• Task to complete
Your job is to transcribe all the records that follow, excluding any pictures.
◆ ◆ ◆ ◆ ◆
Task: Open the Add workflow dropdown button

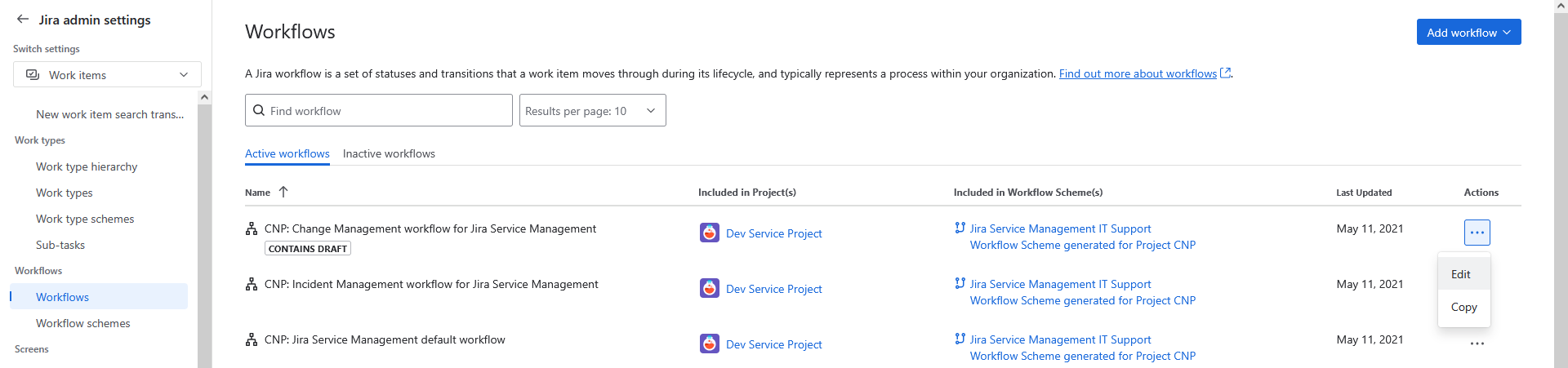Action: coord(1468,33)
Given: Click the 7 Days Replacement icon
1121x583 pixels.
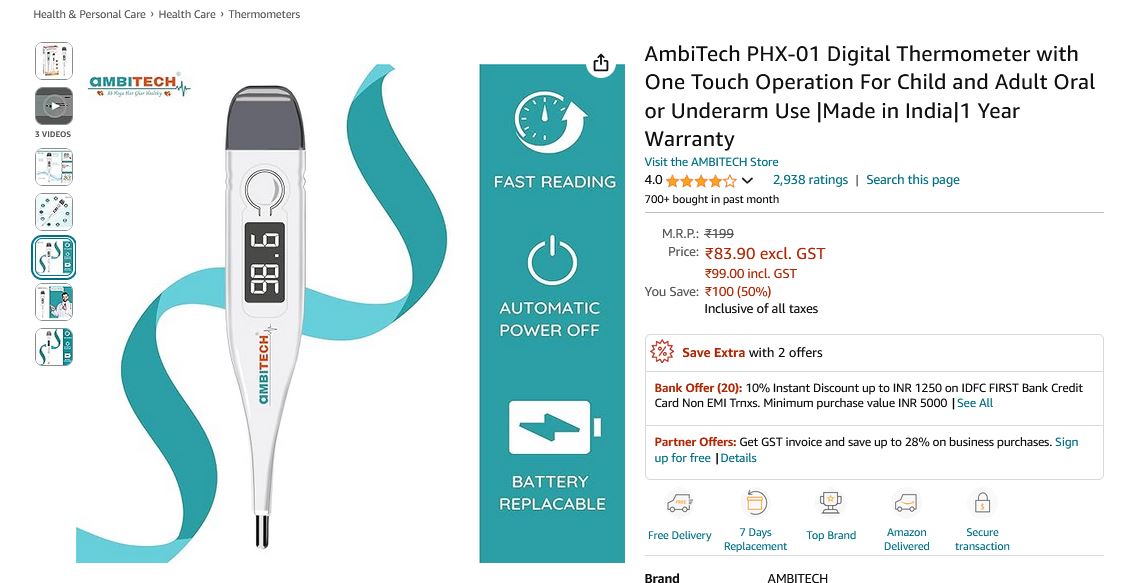Looking at the screenshot, I should click(755, 502).
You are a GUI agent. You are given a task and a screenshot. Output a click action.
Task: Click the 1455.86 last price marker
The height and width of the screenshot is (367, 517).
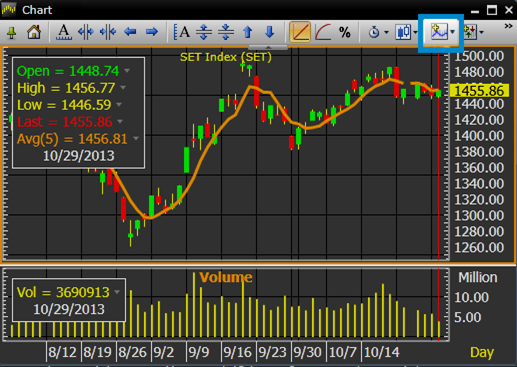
◆ ◆ ◆ ◆ ◆
• Output of the task
Task: Open the Add workflow dropdown button

Action: coord(1468,33)
Given: Click the 7 Days Replacement icon
1121x583 pixels.
Looking at the screenshot, I should click(755, 502).
You are a GUI agent. You are given a task and a screenshot. Output a click action.
Task: Click the 1455.86 last price marker
The height and width of the screenshot is (367, 517).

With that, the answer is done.